The idea of a national organization that would develop a credible, well-resourced and coherent voice for consumers affected by Canadian securities regulations was first proposed in 2005 by a task force that was set up to look at ways to modernize securities legislation.

The task force found that while there were many committed and active individual consumer advocates in Canada, larger, established national consumer advocacy bodies weren’t active in securities regulation. Formation of the new organization is drawing praise from both IIROC and the Common Front for Retirement Security (CFRS), a group that lobbies on behalf of seniors associations for legislative reforms that will make pensions and other retirement savings more secure.

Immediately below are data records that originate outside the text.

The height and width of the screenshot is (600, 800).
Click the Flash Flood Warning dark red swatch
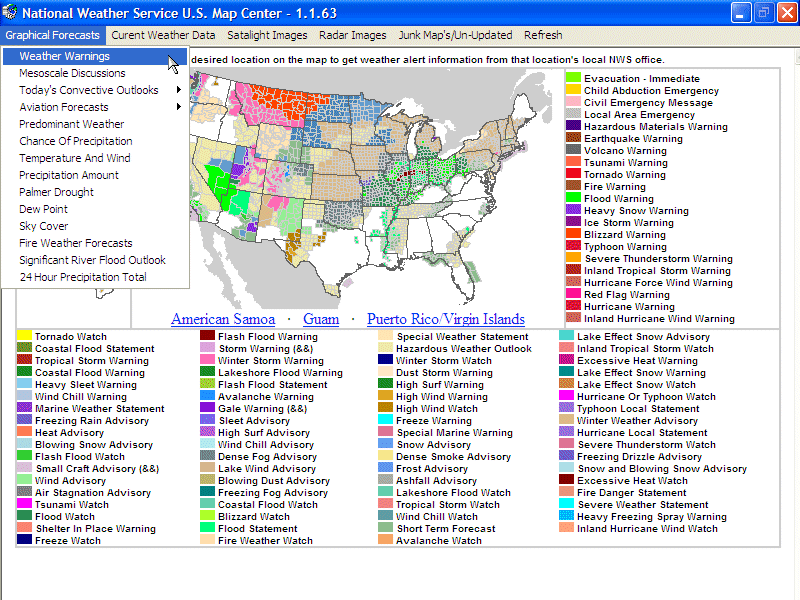(x=207, y=337)
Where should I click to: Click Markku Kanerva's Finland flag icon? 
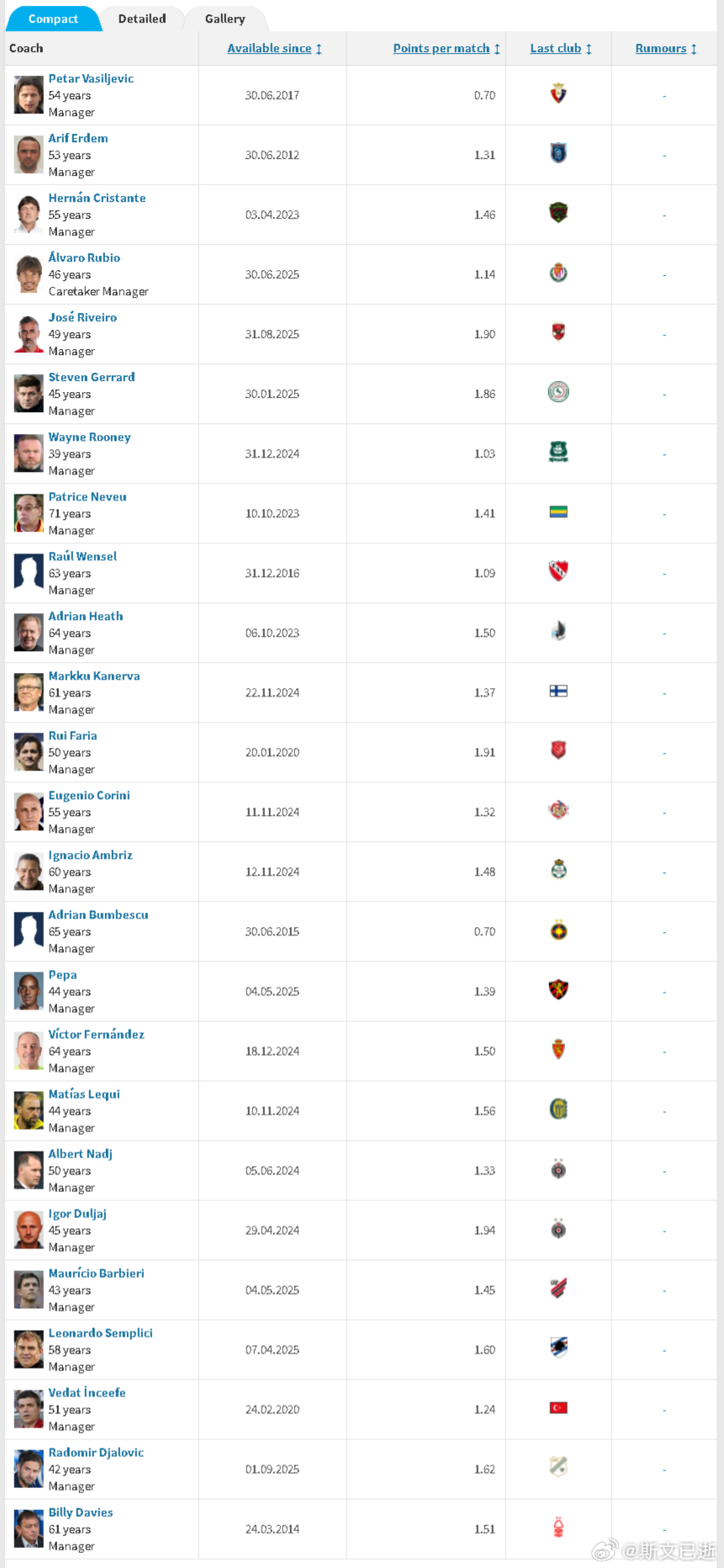tap(558, 691)
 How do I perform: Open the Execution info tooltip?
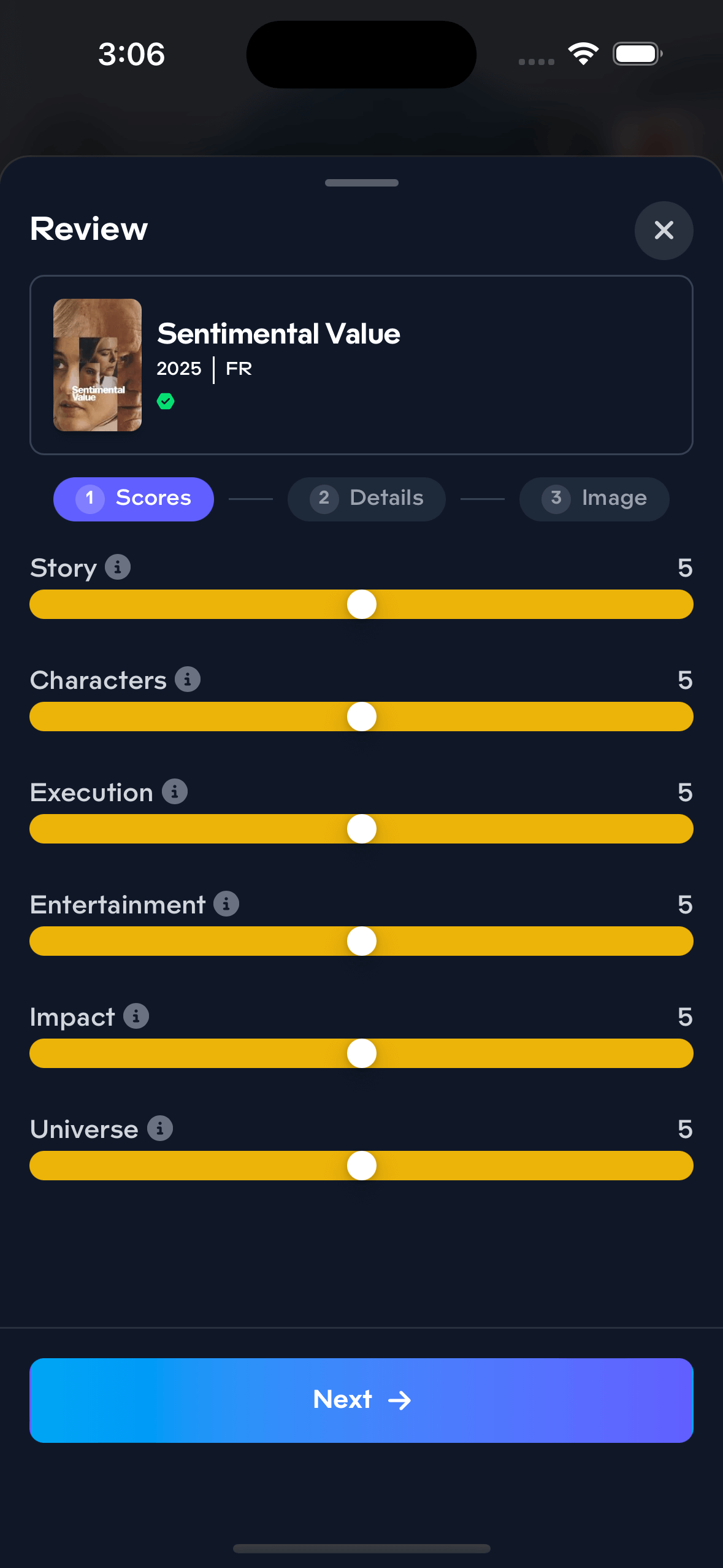175,791
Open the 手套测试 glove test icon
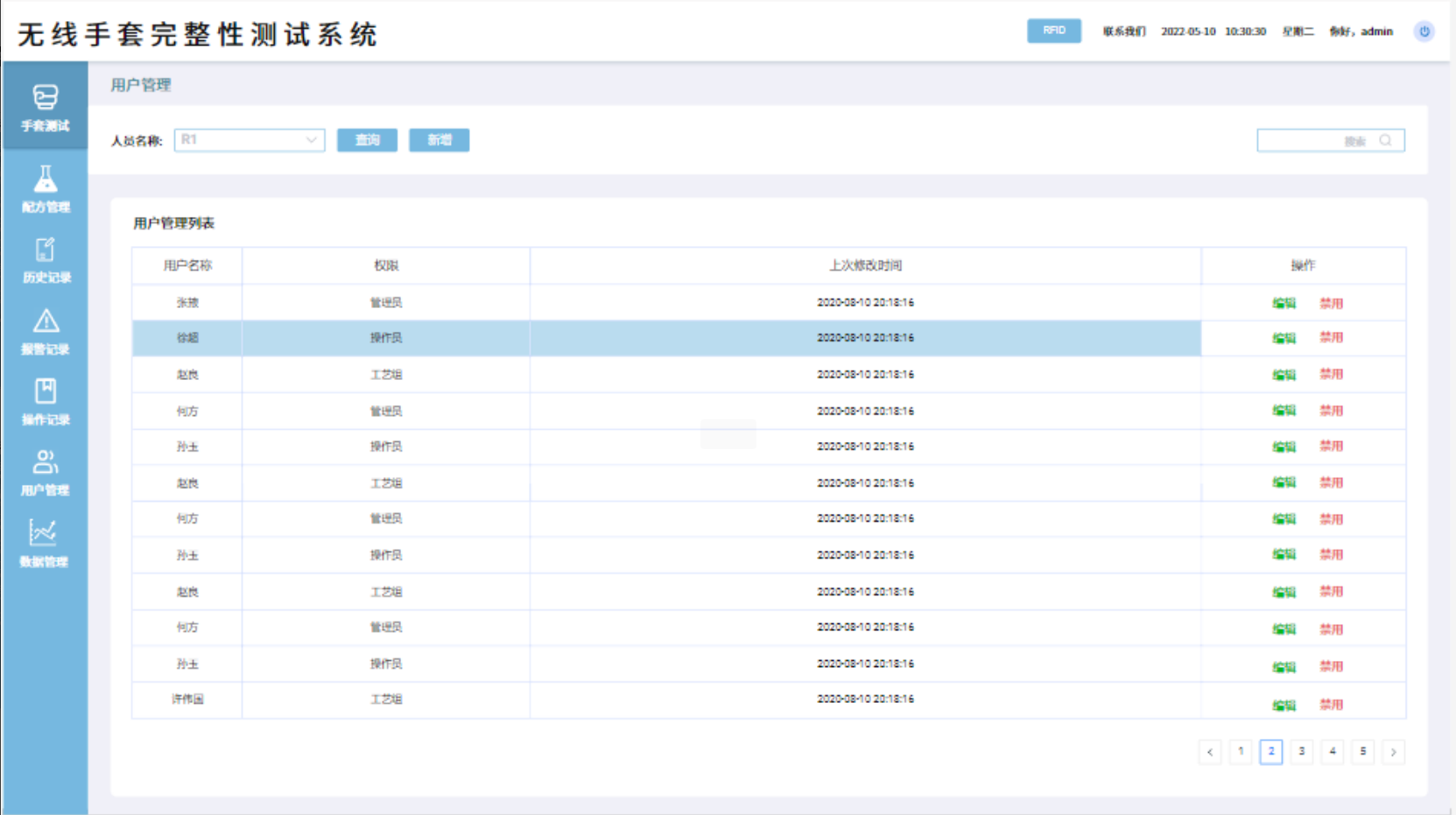Image resolution: width=1456 pixels, height=815 pixels. 46,96
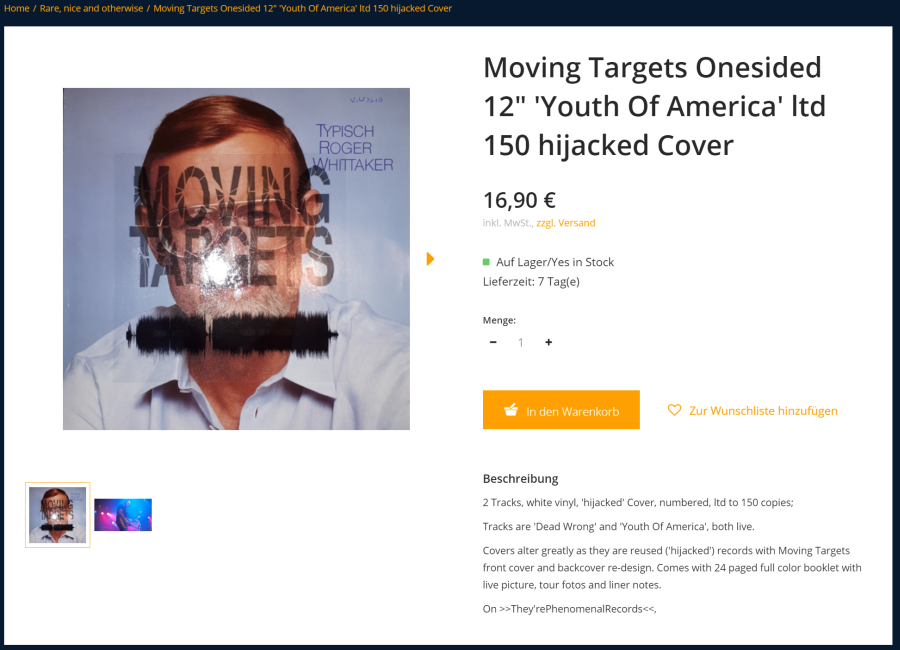Click the Moving Targets Onesided breadcrumb item

point(302,9)
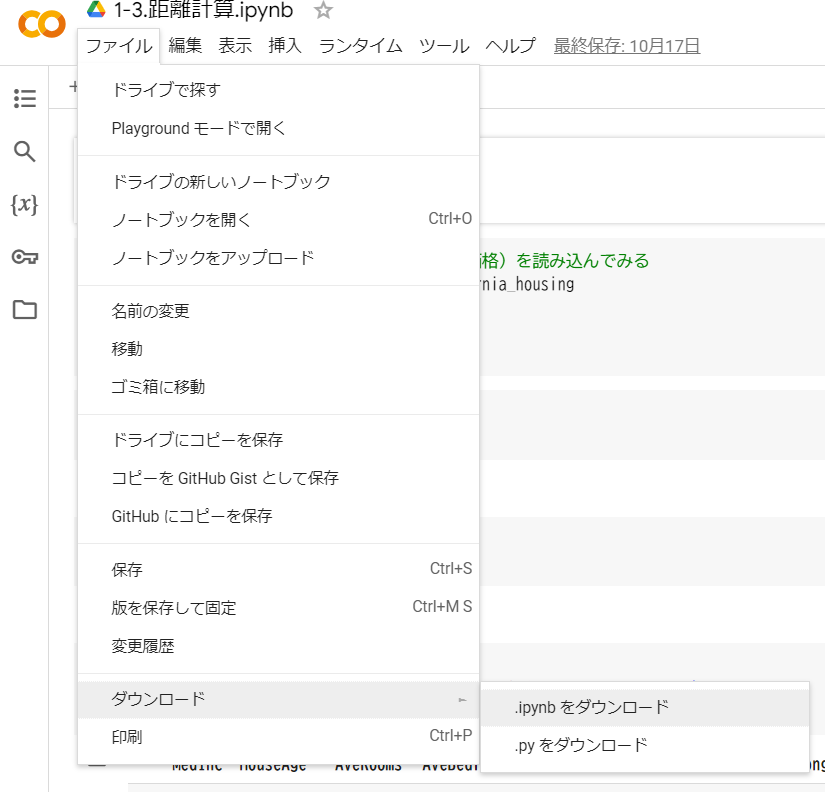Image resolution: width=825 pixels, height=792 pixels.
Task: Open the 編集 menu
Action: (186, 45)
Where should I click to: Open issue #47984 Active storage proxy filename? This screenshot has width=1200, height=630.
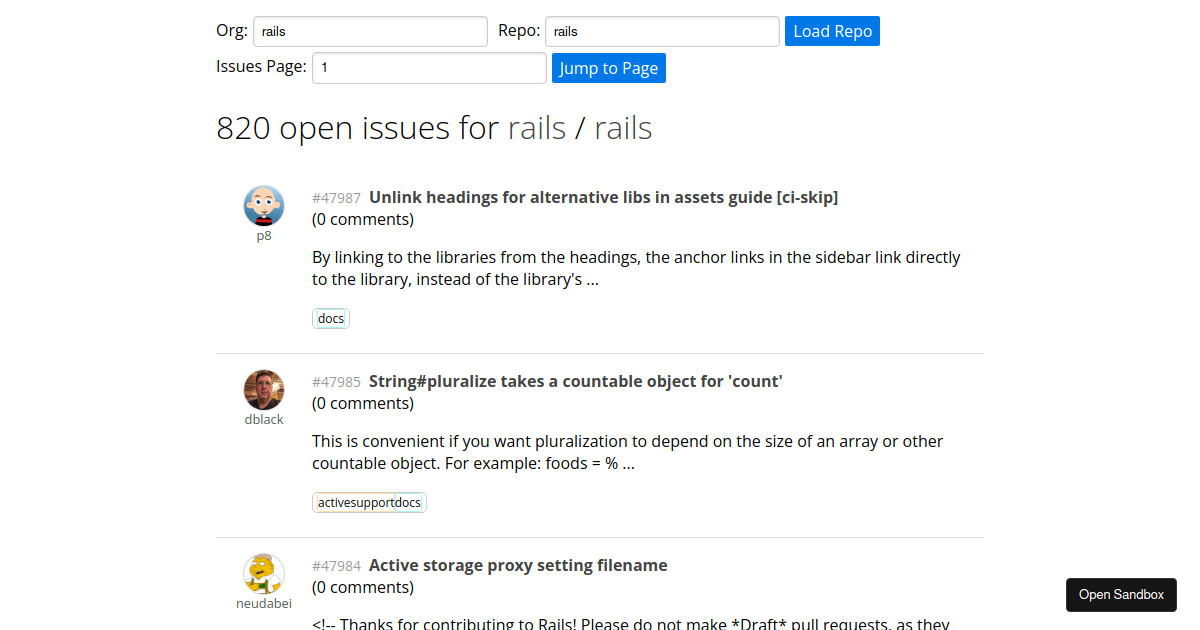518,565
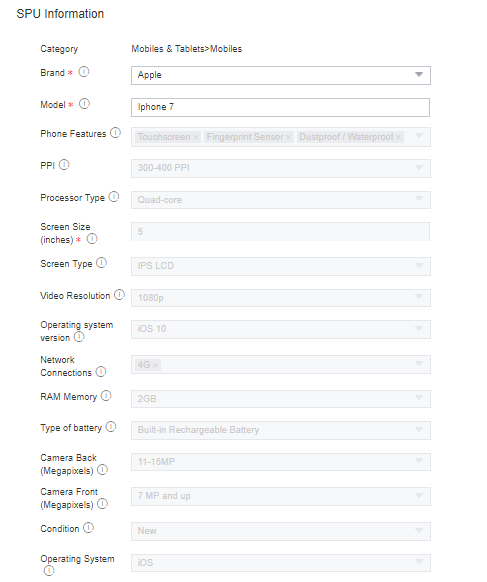The image size is (487, 582).
Task: Click the Phone Features info icon
Action: click(115, 133)
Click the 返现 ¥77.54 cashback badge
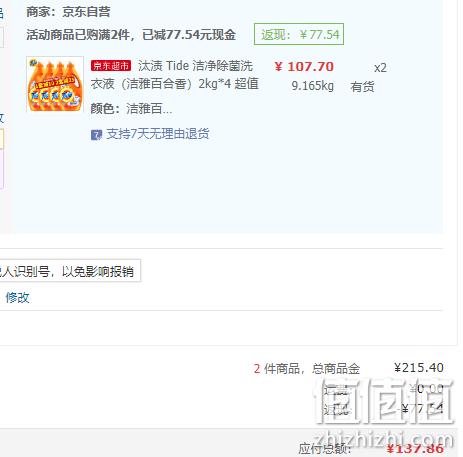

“The foundation will support a stronger voice for the investor community in Canada which often lacks the legal, accounting and research resources that are available to other stakeholders when they seek to articulate and advance their views,” said Susan Wolburgh Jenah, CEO and president of IIROC. “Regulators, the investing public and the Canadian capital markets will all benefit from a more diverse and broader input in the development of regulatory policies.”

Common Front for Retirement Security founder Dan Braniff said he supports the concept of FAIR because investors are often lost in the shuffle.

“I think it’s good and one thing we want to do is consolidate the voice of investors. The problem is that we really don’t have the sophistication that’s needed to deal with the modern markets and the gyrations of the markets.”

Braniff said he’d also like to see a specialized investor protection agency established with powers of investigation and enforcement, as well as the authority to order redress for losses suffered, especially by smaller retail investors.

“The current situation with the sub-prime and asset-backed paper and related junk has got everybody scared and if there’s maybe something that could come out of this, it’s the recognition that we do need some additional surveillance and regulation of the system,” he said.